Start of RECORDS TO PROCESS
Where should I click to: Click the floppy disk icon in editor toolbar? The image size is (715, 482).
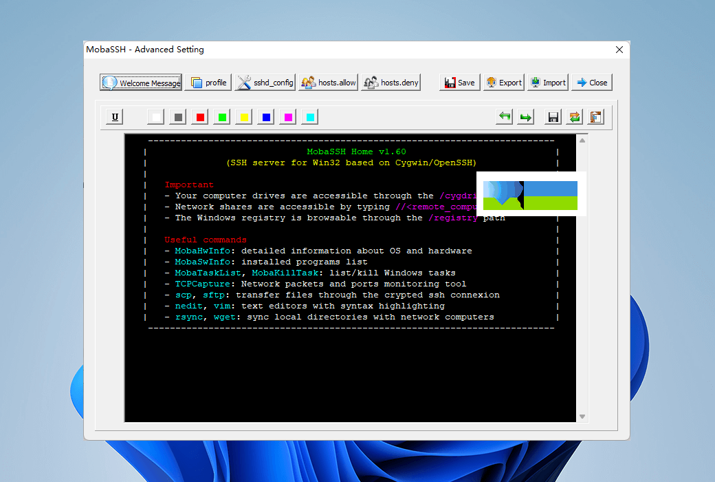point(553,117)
End of RECORDS TO PROCESS
Start of RECORDS TO PROCESS
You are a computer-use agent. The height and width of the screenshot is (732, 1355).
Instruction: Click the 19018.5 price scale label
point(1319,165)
End of RECORDS TO PROCESS
Start of RECORDS TO PROCESS
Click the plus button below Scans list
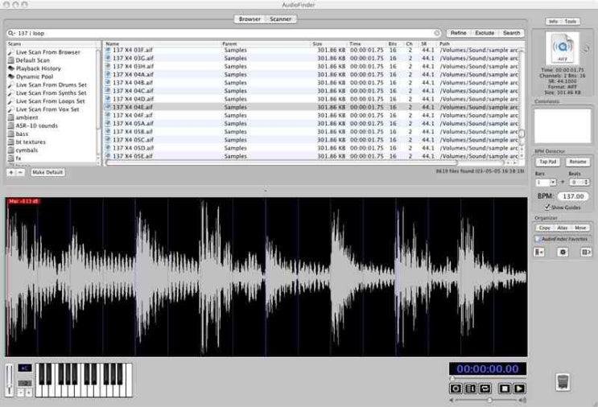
End of RECORDS TO PROCESS
| CHALLENGE |
Rewrite the rows, starting with the line that contains "Where should I" and going on through the line that contains "point(553,117)", as a Markdown table with the columns Number and Line, one line per table row and blank lines left out. Leave the pictures out of your answer.

| COMPLETE RESPONSE |
| Number | Line |
|---|---|
| 1 | Where should I click to: Click the floppy disk icon in editor toolbar? The image size is (715, 482). |
| 2 | point(553,117) |